Sollicitée trois fois par semaine, la tenniswoman «traite des patients qui ont besoin de soins particuliers, conte-t-elle. Certains peuvent marcher, d’autres non. Je les aide à manger, à sortir du lit, à monter dans le fauteuil roulant, à aller avec la chaise aux toilettes, je mesure leur température, je vérifie ce dont ils ont besoin…»
De cette parenthèse, elle retire une «expérience enrichissante». «J’aime être là et pouvoir rencontrer de nouvelles personnes, au lieu de me contenter de jouer au tennis, au tennis et encore au tennis», développe-t-elle encore auprès d’El Correo.
Coéquipière éphémère de Carlos Alcaraz
Rebeka Masarova a récemment eu le privilège d’évoluer au côté du No 1 mondial, Carlos Alcaraz, le temps de deux jours.
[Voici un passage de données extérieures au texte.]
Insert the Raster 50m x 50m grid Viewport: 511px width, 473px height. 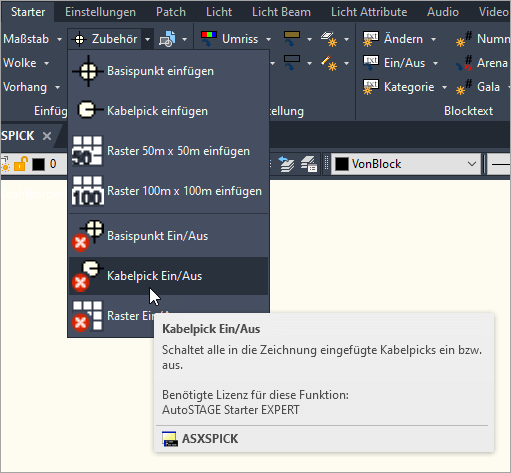(x=168, y=151)
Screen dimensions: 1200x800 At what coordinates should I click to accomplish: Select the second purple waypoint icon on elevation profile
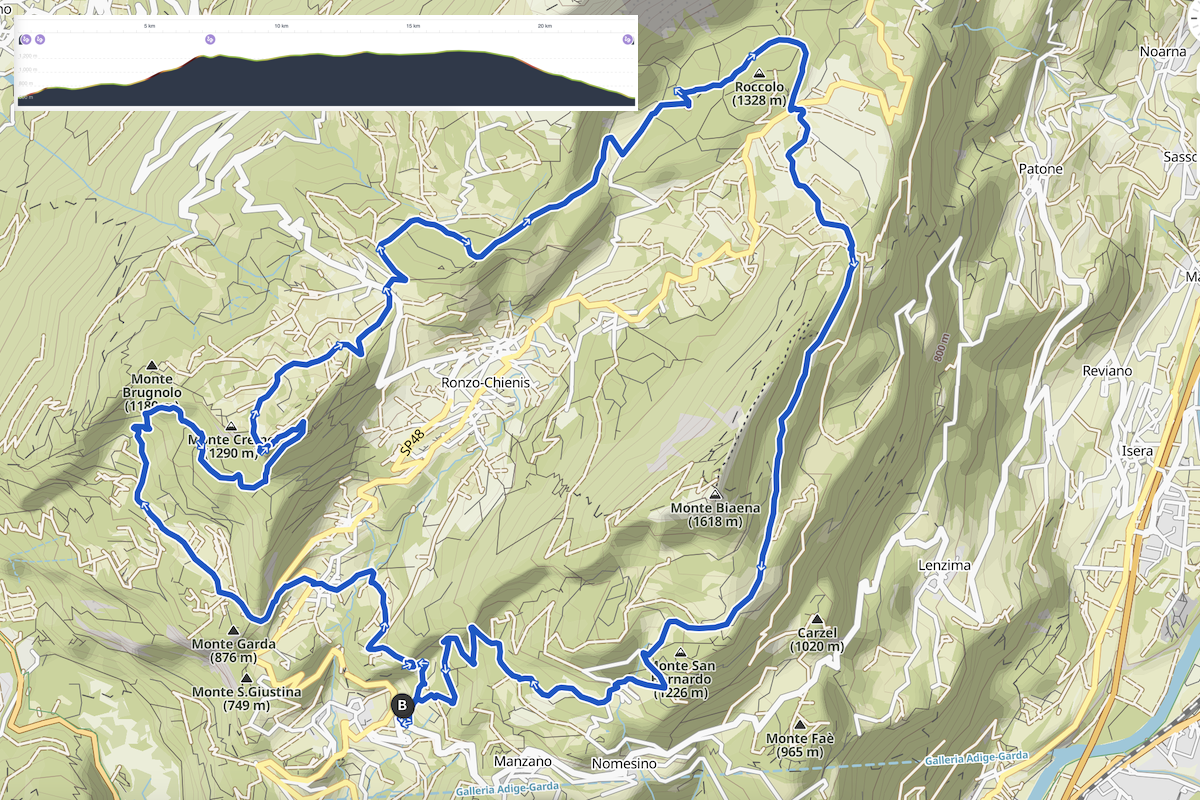click(x=40, y=40)
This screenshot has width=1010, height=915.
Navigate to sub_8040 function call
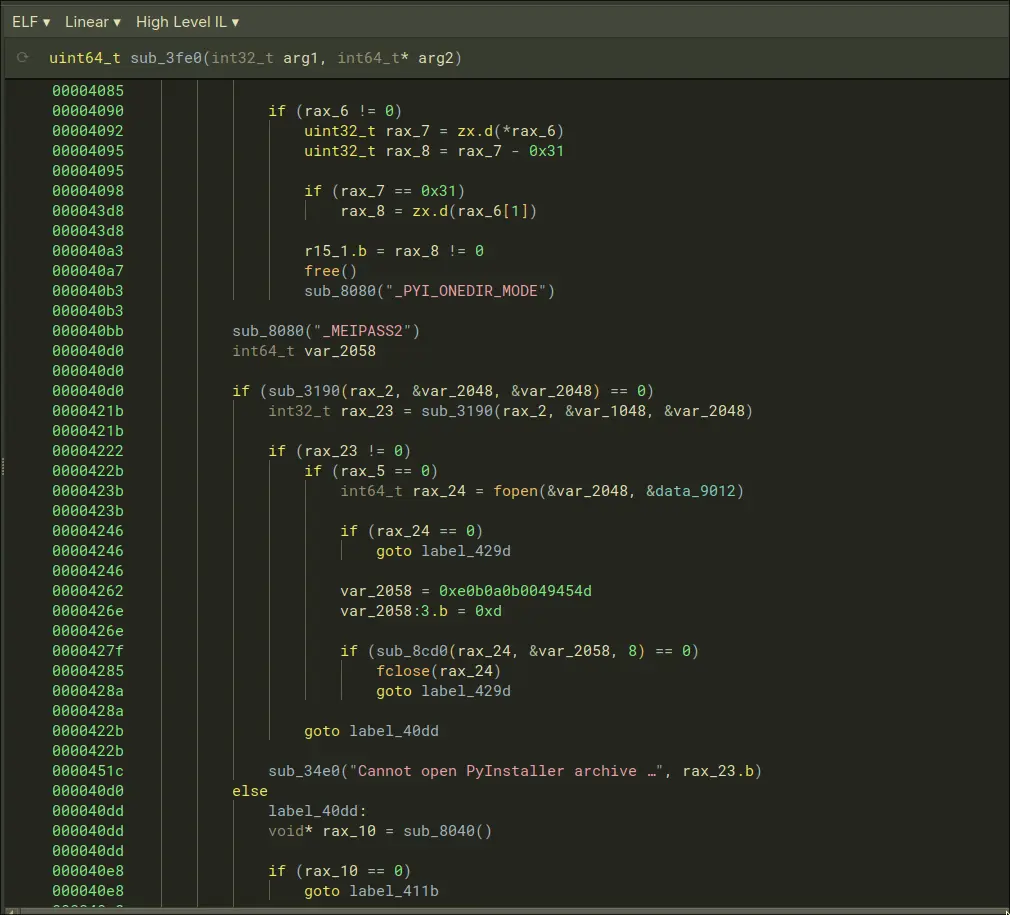[443, 831]
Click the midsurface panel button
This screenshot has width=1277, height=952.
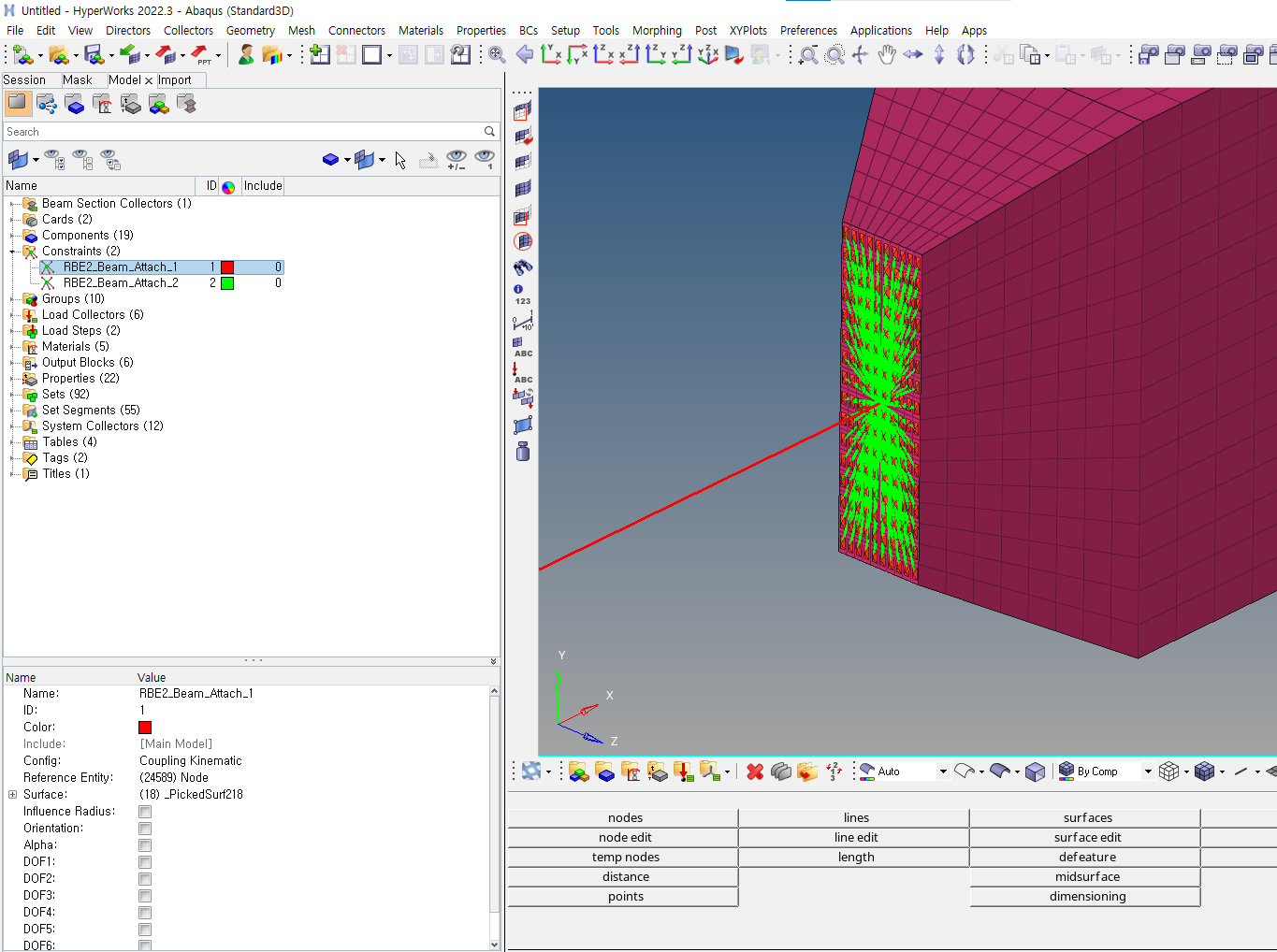click(x=1085, y=876)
C’était lors de la Hopman Cup, un mini-tournoi mixte mettant aux prises plusieurs nations et dont l’édition 2023 était organisée en juillet à Nice. Le prodige espagnol devait initialement représenter son pays avec Paula Badosa, mais cette dernière a déclaré forfait en raison d’une blessure.
Appelée pour la remplacer, Masarova s’est montrée moins à son aise que son glorieux compatriote, vainqueur de ses deux oppositions en simple. À l’inverse, l’Hispano-Suissesse s’est inclinée à deux reprises contre la Belge Elise Mertens (WTA 30) et la Croate Donna Vekic (WTA 22). En double, les deux coéquipiers n’ont pas réussi à l’emporter, que ce soit contre les Belges Mertens et Goffin (3-6 1-6) ou les Croates Vekic et Boric (6-1 4-6 12-14). À la clé, une élimination dès le 1er tour de la compétition, pendant que la Suisse – représentée par la Schwytzoise Céline Naef et le Thurgovien Leandro Riedi – se hissait en finale, battue par la Croatie (0-2).
Si sa collaboration avec Alcaraz n’a pas fait d’étincelles, Masarova a certainement dû apprécier l’instant.